**Petunjuk Latihan**
Kutip tanpa perubahan bagian kisah tentang tiga pintu kebijaksanaan, mulai dari "Seorang Raja, mempunyai" dan terus sampai "seorang pertapa bijaksana.".
:: Teks yang Diberikan ::
Rabu, 22 April 2009

3 PINTU KEBIJAKSANAAN

Seorang Raja, mempunyai anak tunggal yg pemberani, 
trampil dan pintar. 
Untuk menyempurnakan pengetahuannya, 
ia mengirimnya kepada seorang pertapa bijaksana.

"Berikanlah pencerahan padaku tentang Jalan Hidupku" 
Sang Pangeran meminta.

"Kata-kataku akan memudar laksana jejak kakimu
di atas pasir", ujar Pertapa.
"Saya akan berikan petunjuk padamu, di Jalan 
Hidupmu engkau akan menemui 3 pintu. 
Bacalah kata-kata yang tertulis di setiap pintu 
dan ikuti kata hatimu. Sekarang pergilah" 
sang Pertapa menghilang dan Pangeran 
melanjutkan perjalanannya.
:::
:: Data yang Diberikan ::
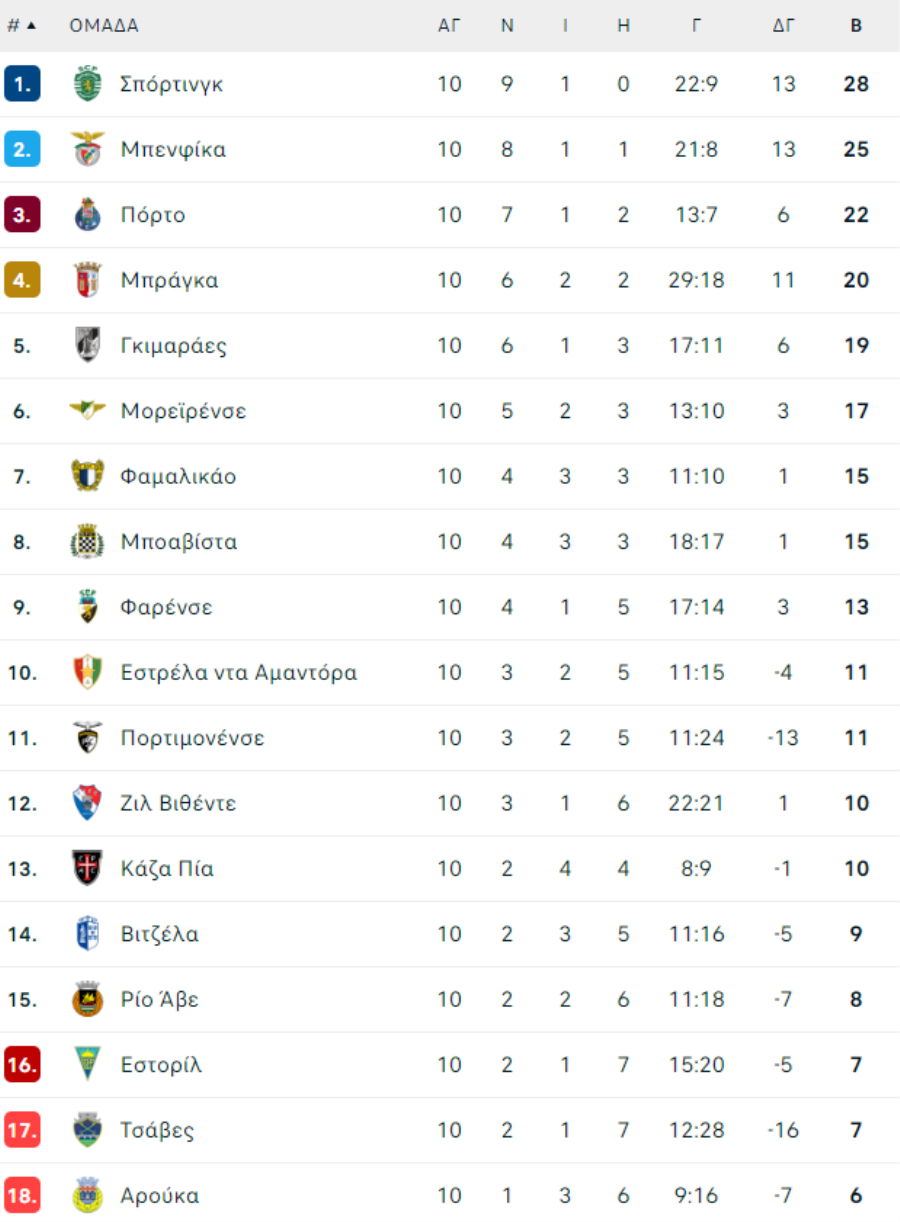The width and height of the screenshot is (900, 1222).
Task: Click the Εστορίλ yellow pennant icon
Action: (x=88, y=1064)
:::
**Jawaban**
Seorang Raja, mempunyai anak tunggal yg pemberani, 
trampil dan pintar. 
Untuk menyempurnakan pengetahuannya, 
ia mengirimnya kepada seorang pertapa bijaksana.